Nicolas Cage is spellbinding – more sober than subdued – as Rob, a quiet and methodical man who has stripped his life back to truffles, the forest and his pig, and is now singleminded in his pursuit of her after she is stolen.
If this story sounds familiar — a widowed middle-aged man, beaten and bloodied, his car unusable, forced to go back into the city and into his past to find his pet (and who stole her) — then yes you could call this Ham Wick, though Rob’s strength comes not from guns but from the dogmatic power that comes from stripped-back purity and lack of vanity. Single-mindedness, skill and sheer will certainly come into it but Pig is much lower key, and less violent.
I’d like to say quieter, though the superb sound design means we are almost overwhelmed — in a good way — with the richness of noise often missed: a bubbling brook, or the snuffle of his pig. Later grief finds him rocking on the floor, his head booming, the noise no less real to the audience than the pulling, stringy squelching we hear earlier as he lifts his bleeding head off the wooden floor the morning after she is stolen.
Rob — though it’s a while before we find out his name — ropes in Amir (Alex Wolff), his young, flash but inexperienced truffle buyer, to help him. They have to go into Portland, where Amir lives and his dad Darius (Adam Arkin) is a big cheese in fine foods, but not someone you’d want to cross.

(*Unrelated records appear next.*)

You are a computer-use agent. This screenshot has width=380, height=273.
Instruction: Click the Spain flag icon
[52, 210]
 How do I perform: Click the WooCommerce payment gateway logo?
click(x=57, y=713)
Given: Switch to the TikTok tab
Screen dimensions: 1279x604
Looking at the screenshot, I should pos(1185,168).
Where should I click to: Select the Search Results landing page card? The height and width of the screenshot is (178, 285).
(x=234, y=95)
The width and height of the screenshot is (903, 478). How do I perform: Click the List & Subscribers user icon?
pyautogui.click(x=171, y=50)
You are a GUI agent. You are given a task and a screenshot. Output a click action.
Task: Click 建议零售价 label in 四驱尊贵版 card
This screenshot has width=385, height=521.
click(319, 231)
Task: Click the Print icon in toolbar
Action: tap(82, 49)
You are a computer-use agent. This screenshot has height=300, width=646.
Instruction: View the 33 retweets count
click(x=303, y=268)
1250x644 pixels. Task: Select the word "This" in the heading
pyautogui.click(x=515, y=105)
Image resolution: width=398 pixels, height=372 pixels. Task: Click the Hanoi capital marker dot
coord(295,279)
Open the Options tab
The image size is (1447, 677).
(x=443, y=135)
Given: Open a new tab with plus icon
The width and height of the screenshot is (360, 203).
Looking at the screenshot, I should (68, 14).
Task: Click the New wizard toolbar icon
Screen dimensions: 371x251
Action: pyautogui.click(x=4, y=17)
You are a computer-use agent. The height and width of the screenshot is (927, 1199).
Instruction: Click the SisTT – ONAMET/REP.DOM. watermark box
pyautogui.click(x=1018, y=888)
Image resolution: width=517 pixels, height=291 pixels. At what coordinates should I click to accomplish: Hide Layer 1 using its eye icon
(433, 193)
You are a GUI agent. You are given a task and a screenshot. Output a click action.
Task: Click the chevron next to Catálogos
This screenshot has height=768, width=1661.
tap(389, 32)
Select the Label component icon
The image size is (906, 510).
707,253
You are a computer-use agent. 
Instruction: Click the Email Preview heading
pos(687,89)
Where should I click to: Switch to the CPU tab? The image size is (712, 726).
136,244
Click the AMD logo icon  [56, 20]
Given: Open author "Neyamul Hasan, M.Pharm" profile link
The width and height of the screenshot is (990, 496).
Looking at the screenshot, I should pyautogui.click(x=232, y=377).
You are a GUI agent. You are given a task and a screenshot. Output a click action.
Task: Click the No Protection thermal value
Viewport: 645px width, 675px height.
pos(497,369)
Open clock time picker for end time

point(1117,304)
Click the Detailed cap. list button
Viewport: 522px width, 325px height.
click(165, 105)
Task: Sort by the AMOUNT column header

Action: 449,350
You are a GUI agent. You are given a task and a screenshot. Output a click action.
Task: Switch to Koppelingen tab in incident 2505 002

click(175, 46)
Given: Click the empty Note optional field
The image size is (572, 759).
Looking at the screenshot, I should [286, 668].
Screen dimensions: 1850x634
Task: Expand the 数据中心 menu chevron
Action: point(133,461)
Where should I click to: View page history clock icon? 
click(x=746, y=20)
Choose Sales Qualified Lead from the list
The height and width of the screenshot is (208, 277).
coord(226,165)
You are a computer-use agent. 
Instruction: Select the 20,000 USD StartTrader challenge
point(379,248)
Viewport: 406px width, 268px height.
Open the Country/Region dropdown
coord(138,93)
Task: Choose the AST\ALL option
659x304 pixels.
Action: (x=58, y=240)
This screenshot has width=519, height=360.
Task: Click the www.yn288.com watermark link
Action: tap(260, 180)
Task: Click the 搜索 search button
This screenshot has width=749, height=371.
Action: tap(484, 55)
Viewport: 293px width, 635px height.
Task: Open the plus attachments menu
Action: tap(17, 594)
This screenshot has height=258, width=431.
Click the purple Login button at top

Rob won’t be dissuaded from his dogged determination to get to the truth and he has no time for men who have given in to what he sees as the fakery of Portland’s fine dining industry. Later he suggests to Amir he’d rather not know what has happened to his pig as then he could imagine all was well; Amir points out that that would not change the outcome and Rob agrees. It’s the only time we see him consider the comforting lure of white lies.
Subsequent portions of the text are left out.